I've been backlogged on responding to all the thinkers out there, so in the meantime here's a quick look at some of the posts from the last ten days or so that have been giving me food for thought:
—I'm only just getting to Parlando's post on post-punk from last week, which has some good comments in addition to the main post. It was written as a response to the Pitchfork review of U2 that dared use the p-p-word to describe their early albums. Though I've never been a U2 fan in any of their phases, I'm with Scraps that I'd never think to refer to any of their material as "post-punk." Some of the comments, however, are interesting—partly because they coincidentally get into something I just brushed at in my Marquee Moon post at Star-Maker Machine on Monday, which is that Television and the Ramones existed on the same stage, in the same scene, at the same time. Thinking about it renders the whole idea of "post"-punk a little ridiculous, since the genres really did happen simultaneously, not chronologically. (Not that the Ramones or Television were the very first of either genre, but we're talking 1977 here—the dawn of both genres.)

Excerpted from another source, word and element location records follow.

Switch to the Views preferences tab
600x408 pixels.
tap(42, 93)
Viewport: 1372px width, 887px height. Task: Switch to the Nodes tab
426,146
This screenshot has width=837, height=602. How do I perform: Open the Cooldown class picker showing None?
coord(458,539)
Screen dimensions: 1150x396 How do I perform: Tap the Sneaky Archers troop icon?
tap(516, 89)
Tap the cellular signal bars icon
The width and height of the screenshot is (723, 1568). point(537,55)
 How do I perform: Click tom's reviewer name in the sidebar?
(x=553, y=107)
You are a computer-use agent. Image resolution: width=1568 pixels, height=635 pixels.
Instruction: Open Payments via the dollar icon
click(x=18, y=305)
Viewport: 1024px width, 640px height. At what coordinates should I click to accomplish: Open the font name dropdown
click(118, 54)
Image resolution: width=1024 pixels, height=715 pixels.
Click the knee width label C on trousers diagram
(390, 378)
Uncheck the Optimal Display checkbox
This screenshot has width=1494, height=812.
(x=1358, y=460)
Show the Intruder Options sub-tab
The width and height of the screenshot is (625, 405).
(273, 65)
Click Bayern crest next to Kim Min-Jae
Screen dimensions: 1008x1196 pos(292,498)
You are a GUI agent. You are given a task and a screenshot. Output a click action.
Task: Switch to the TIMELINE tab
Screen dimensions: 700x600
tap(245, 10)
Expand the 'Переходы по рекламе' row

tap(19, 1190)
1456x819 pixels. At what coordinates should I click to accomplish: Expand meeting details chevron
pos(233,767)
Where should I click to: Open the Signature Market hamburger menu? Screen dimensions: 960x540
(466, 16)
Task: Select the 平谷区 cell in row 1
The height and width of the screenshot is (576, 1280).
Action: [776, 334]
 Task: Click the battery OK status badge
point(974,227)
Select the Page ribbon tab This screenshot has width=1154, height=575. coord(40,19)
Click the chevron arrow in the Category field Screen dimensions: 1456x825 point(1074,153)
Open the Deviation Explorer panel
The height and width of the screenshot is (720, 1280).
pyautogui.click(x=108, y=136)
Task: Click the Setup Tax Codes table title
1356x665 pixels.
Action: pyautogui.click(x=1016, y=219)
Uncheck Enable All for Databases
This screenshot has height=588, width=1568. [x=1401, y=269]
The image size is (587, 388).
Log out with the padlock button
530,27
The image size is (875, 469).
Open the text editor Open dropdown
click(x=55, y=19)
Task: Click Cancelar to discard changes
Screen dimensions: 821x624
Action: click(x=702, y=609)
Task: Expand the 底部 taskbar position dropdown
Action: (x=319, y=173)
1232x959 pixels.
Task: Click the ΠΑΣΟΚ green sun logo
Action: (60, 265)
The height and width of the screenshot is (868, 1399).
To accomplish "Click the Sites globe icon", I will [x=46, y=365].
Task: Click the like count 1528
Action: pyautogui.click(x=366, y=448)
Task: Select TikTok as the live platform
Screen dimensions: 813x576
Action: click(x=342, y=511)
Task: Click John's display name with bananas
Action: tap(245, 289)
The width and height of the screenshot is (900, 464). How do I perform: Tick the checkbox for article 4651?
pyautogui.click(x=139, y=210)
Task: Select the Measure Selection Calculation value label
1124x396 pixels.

—Sunday's Los Angeles Times filled its Calendar section with essays and musings on the idea of the guilty pleasure. Ann Powers' contribution, about critical pissing matches, was linked in a few blogs, and out of context from the rest of the paper it seemed a little half-baked. Carl Wilson picked up on the thread and added his always-interesting two cents over at Zoilus.
—The Guardian did a nice interview with Les Paul, who still plays out every single week, despite his arthritic fingers. For anyone who doesn't grasp how important Paul was to music, this is a great read. There is no Jimi Hendrix or Thurston Moore without Les Paul. [via Rich Girls]
It took many more years of tinkering before he made his first solid-wood guitar, in 1941; he had to wait another 10 years before Gibson finally embraced the idea, in 1951. "The electric guitar was laughed at! They called me the character with the broomstick with pick-ups on it. It was terrible. Before we came along the guitar was an apologetic wimp - the weakest, most unimportant guy in the band. As soon as we put a pick-up on him, and a volume control, he became the king."